Dr Paz Tayal reflects on her experience in the L’Oréal-UNESCO For Women in Science Rising Talent Awards.
Do we even need an award for ‘Women in Science’? Shouldn’t there be a similar award for men in science? Well, depends on how you look at it, but you could argue all awards over the past 1000 years have been for ‘Men in Science’.
The L’Oréal-UNESCO For Women in Science Rising Talent Programme has promoted women in scientific research on a global scale since 1998. The L’Oréal-UNESCO UK and Ireland For Women in Science Programme offer awards from a partnership between L’Oréal-UNESCO UK & Ireland, the UK National Commission for UNESCO and the Irish National Commission for UNESCO, with the support of the Royal Society, to promote, enhance and encourage the contribution of women pursuing their research careers in the UK or Ireland.
I was Highly Commended in the Life Sciences category at this year’s awards. I was beyond excited and humbled to be considered for this award and the whole experience was incredible. It has also really made me think about women in science in a number of ways.
The awards day was really fun. Together with the other finalists and the Jury chair (Prof Anne Glover), we first spent the day at the Royal Society doing media training. Media training probably applies to life – know what you want to get across before you start, keep it simple, and get to the point quickly in case you get cut off! I had never been to the Royal Society before. Whilst enjoying our mock media interviews, it was not lost on us that the majority of the portraits of scientists we were surrounded by were of men. Science 1, Equity 0.

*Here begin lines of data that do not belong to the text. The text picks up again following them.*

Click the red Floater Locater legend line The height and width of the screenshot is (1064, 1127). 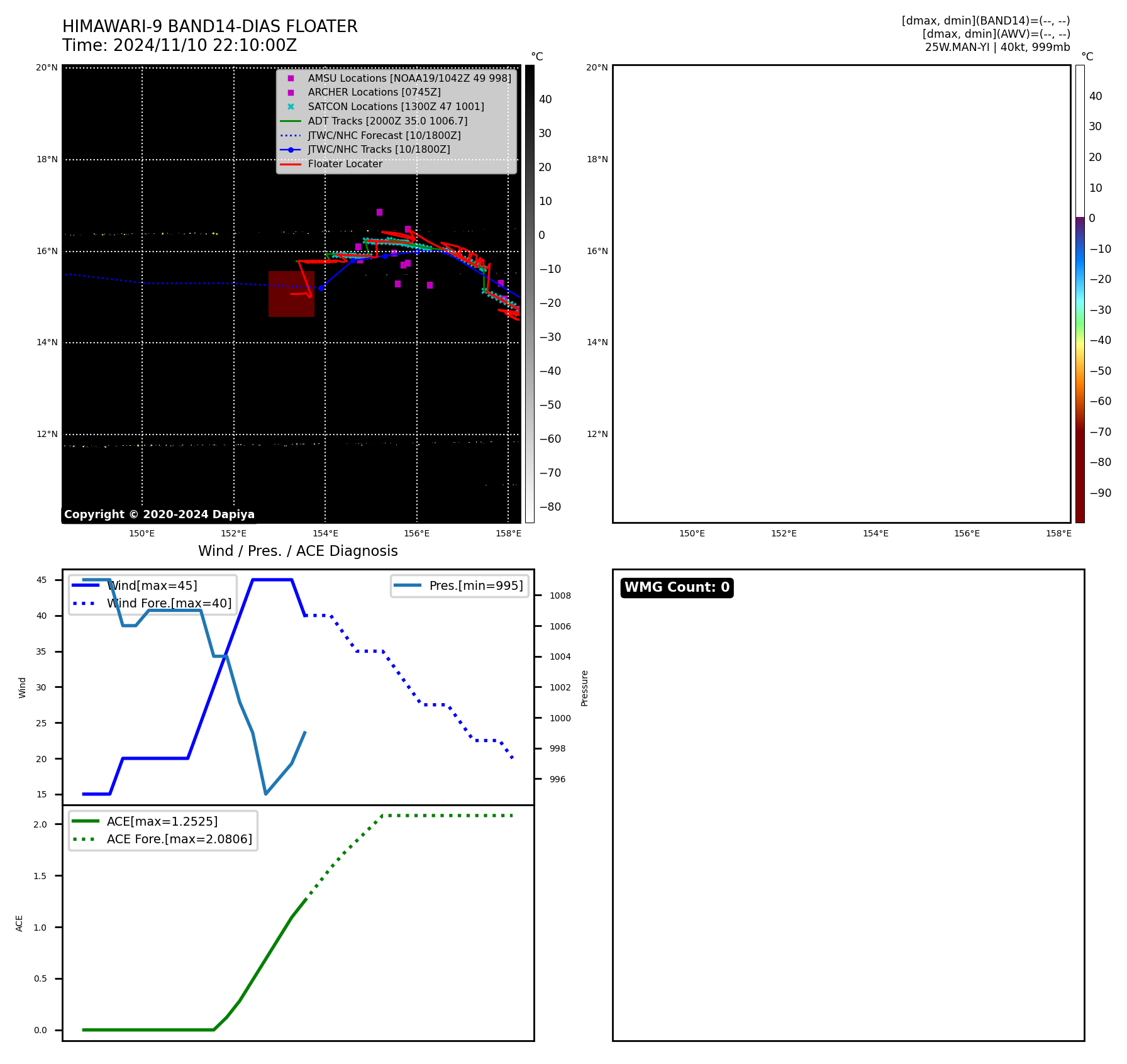tap(291, 164)
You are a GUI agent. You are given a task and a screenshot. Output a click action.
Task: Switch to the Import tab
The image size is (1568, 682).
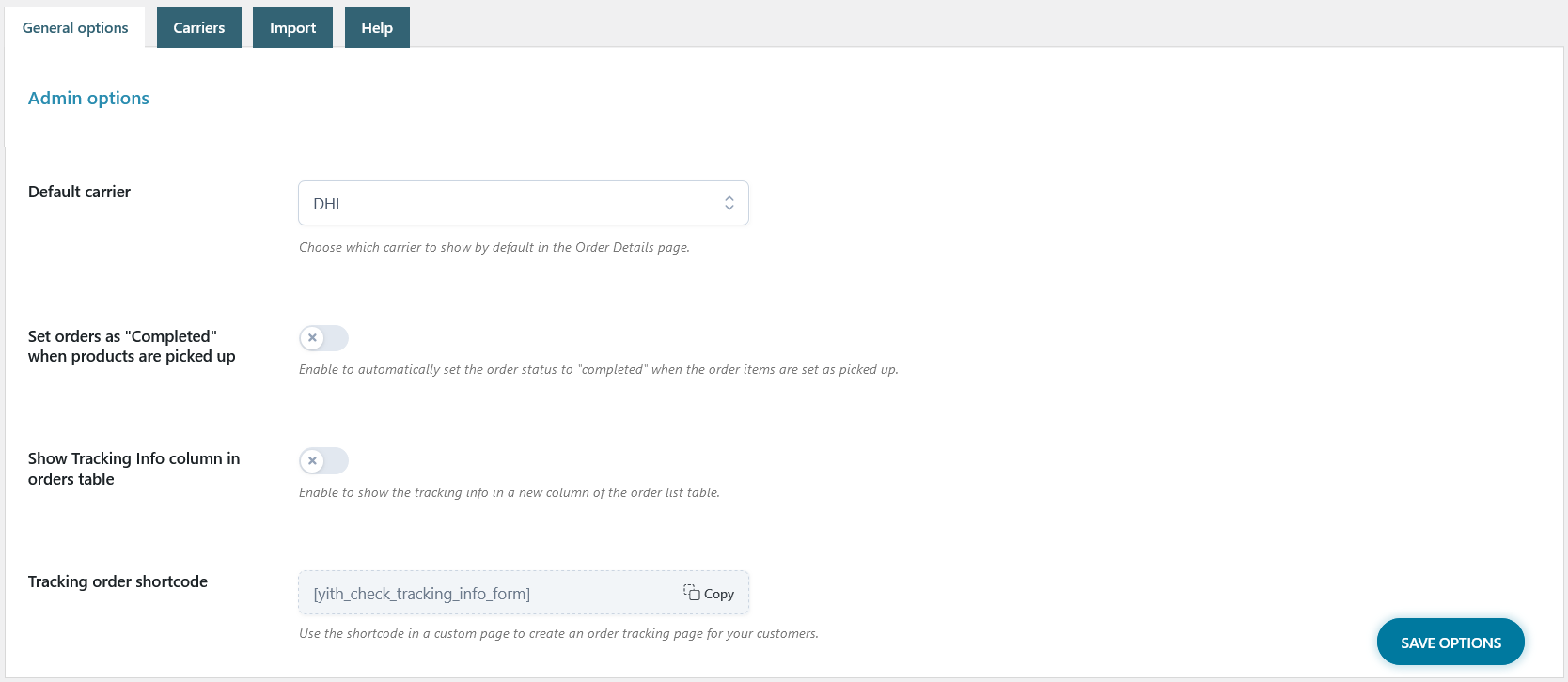click(292, 27)
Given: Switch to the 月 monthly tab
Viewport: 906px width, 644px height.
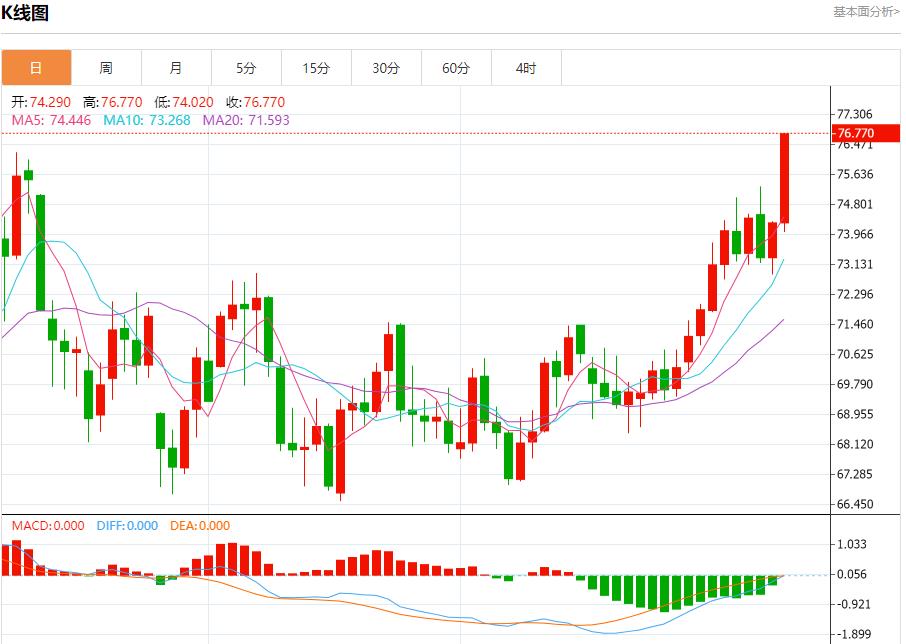Looking at the screenshot, I should coord(176,68).
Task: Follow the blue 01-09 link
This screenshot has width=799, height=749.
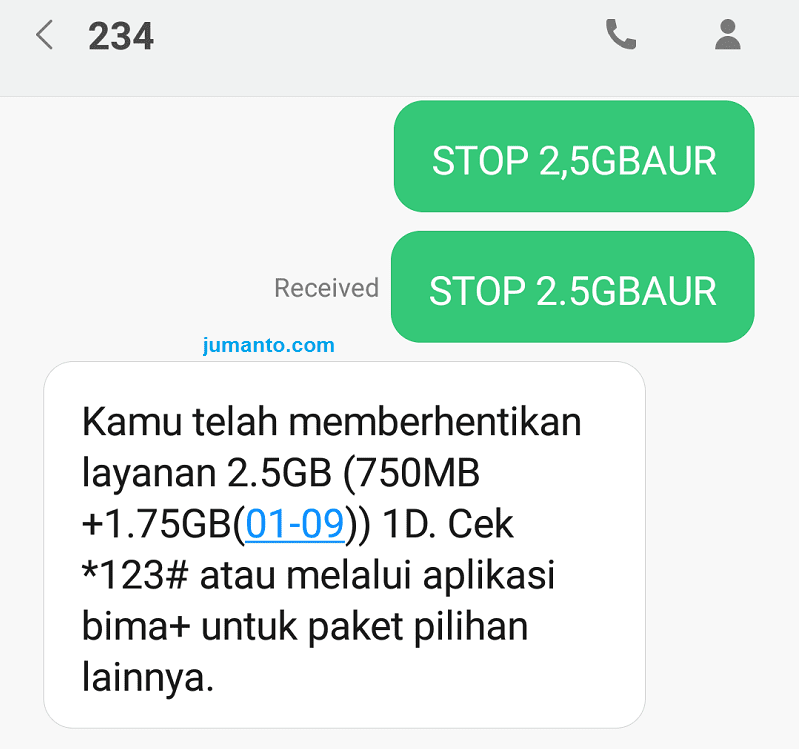Action: tap(295, 524)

The reception at the House of Commons was a surreal experience. The managing director (MD) of L’Oréal and the Chiefs of UNESCO UK were super supportive of my science, my local MP congratulated me and I got some wonderful career/life/childcare advice from Cherie Blair! Each of the jury members also came to tell me how much they enjoyed my presentation and to talk about the science.
Cherie Blair’s advice really resonated with me. I was delighted to be able to bring my husband to the reception as my plus one. I am a mum and honestly, I can only do what I do – the juggle of work, life, everything – because he is so supportive and we work as a team. These early years as a new mum and an early career researcher are tough with many competing demands on your time, feelings of insecurity and not doing enough in either direction. The cost of childcare at this stage is astronomical and it feels like you’re paying for the privilege of going to work. It turns out, Cherie and my husband both have the same view on this – this early cost is an investment in your future career. Cherie said she struggled in her early years too but was able to get through thanks to the support of their nanny. Importantly, she said if she and Tony hadn’t done this (note, the togetherness here) then she likely wouldn’t have gone on to be a barrister, QC and the many other incredible roles she has held in her later career. This is the strongest piece of advice I’d give to other scientists in my position.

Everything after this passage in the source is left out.